### [Excerpt]
Mock Mars Mission: Utah Habitat Simulates Life on Red Planet

The Mars Society's Mars Desert Research Station near Hanksville, Utah, has been a base for many simulated missions to the Red Planet.
The Mars Society's Mars Desert Research Station near Hanksville, Utah, has been a base for many simulated missions to the Red Planet. (Image credit: Mars Desert Research Station)

OTTAWA, CANADA — Scientists, engineers and legions of volunteers have worked hard to make a mock Mars habitat in Utah as realistic as possible.

The Mars Desert Research Station (MDRS), which is run by the nonprofit Mars Society, aims to help humanity prepare for the rigors and challenges of life on the Red Planet. It was designed in line with Mars Society founder Robert Zubrin's "Mars Direct" settlement approach, which sees crews living off the land as much as possible, MDRS director Shannon Rupert told

"The idea was a small crew on these kind of preplanned set of missions that would allow astronauts to get there and have a functioning habitat in place," Rupert said. "We approached it from the idea that it's there and ready to go, and they [the crew] just have to land." [The 9 Coolest Mock Space Missions]

A previous Mars Desert Research Station crew wearing spacesuits to take part in a simulated spacewalk outside the habitat. Front: April Davis. Back, left to right: Audrey Bruneau, Åse Svendsen, Dennis Oltheten. (Image credit: Kent Nebergall)

Mars on Earth

Reading through an unofficial "geology guide" to MDRS (published by past visitors) reveals a dry landscape shaped by wind — a similar environment to many areas of the modern-day Red Planet.

The MRDS habitat near Hanksville, Utah, lies in the rain shadow of the Sierra Nevada mountain range, the 2008 guide from MDRS Crews 42 and 71 says. The area only gets about 10 to 20 inches (25 to 50 centimeters) of precipitation of year — some of that rain, and some of it snow.

Colors and landscape blur together to the untrained eye, but a scientist sees a very different picture. For example, layers of material laid down over geologic time are relatively undisturbed, implying that the area doesn't have a lot of tectonic activity. Cracks in the soil, which look somewhat like polygons, were formed mostly because the area is so dry, the guide adds.

While my University of North Dakota-led crew is getting ready to sample the area's geology during our mission, which runs from Jan. 4-19, Mars Society volunteers spent the past few months getting the 1,200-square-foot (111 square meters) habitat ready for residents. This year's research season runs from December to May.

It sure feels like Mars on the outside, past crewmembers say, but the Mars Society also wanted to make the habitat as similar to potential living spaces on the Red Planet as possible.

The apartment-sized Mars Desert Research Station habitat is supposed to house crews of about six people for two weeks. Pictured are John Reynolds (left) and Habib Palenfo from a previous Mars Desert Research Station crew. (Image credit: Dan Wilcox/

Unlimited power and scarce water

The habitat is the product of a great deal of analysis over the years, as the Mars Society and its advisors have considered what would be abundant resources on Mars — and which would be scarce ones.

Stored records
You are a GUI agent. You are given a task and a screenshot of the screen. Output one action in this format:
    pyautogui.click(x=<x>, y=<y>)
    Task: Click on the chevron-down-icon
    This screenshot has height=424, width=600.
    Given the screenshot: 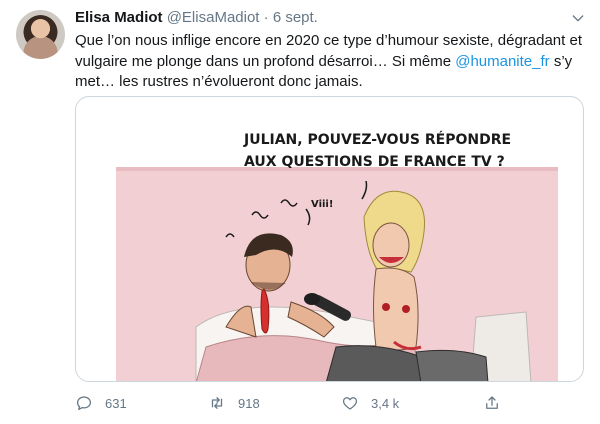 What is the action you would take?
    pyautogui.click(x=578, y=18)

### [Exercise set]
[1] Decide whether each statement agrees with the Mars habitat article, answering yes or no and quoting the words of the article that settle it: (a) The Mars Desert Research Station is run by a nonprofit organization. (b) The habitat is meant to house crews of about ten people for a month. (c) Undisturbed rock layers suggest the area has little tectonic activity.
[2] Answer these questions from the Mars habitat article:
(a) Who is the director of the Mars Desert Research Station?
(b) How many square feet is the habitat?
(c) Between which months does this year's research season run?
[3] Extend the Mars habitat article, picking up after its final sentence.
The entries have no connection to the Mars habitat article.

### [Answers per task]
[1]
(a) Yes: "which is run by the nonprofit Mars Society"
(b) No: "is supposed to house crews of about six people for two weeks"
(c) Yes: "layers of material laid down over geologic time are relatively undisturbed, implying that the area doesn't have a lot of tectonic activity"

[2]
(a) Shannon Rupert
(b) 1,200 square feet (111 square meters)
(c) December to May

[3]
Power, the planners reason, would be easy to get with the help of solar panels. (Right now, two large diesel generators fill that need for the habitat.) Water, however, would be limited, which is why the crew must send daily reports of water usage and keep showers to a military-style, two-minute sprint every other day. Each crew receives two bins of shelf-stable food to eat, and they can even harvest something from a nearby greenhouse (once the plants have grown enough).

While limited Internet connectivity is available to the crew, phone conversations are prohibited because these are not an accurate representation of how Earth-to-Mars communications would proceed. To communicate with the outside world and Mission Control, crew members send updates by e-mail, pictures and more recently, through videos that are all uploaded to the Mars Society website and social media feeds.

Hundreds of volunteer hours

In very rough terms, MDRS costs about $50,000 a year to operate, but that does not take into account the hundreds of volunteer hours that go into preparing the habitat for crews and communicating with them during missions, Rupert said.

There is a mission support crew of 50 to 60 volunteers scattered all over the world. A GreenHab team monitors the greenhouse, a CapCom keeps in contact with the crew, an engineering team helps if something breaks and more teams pitch in for a variety of other needs.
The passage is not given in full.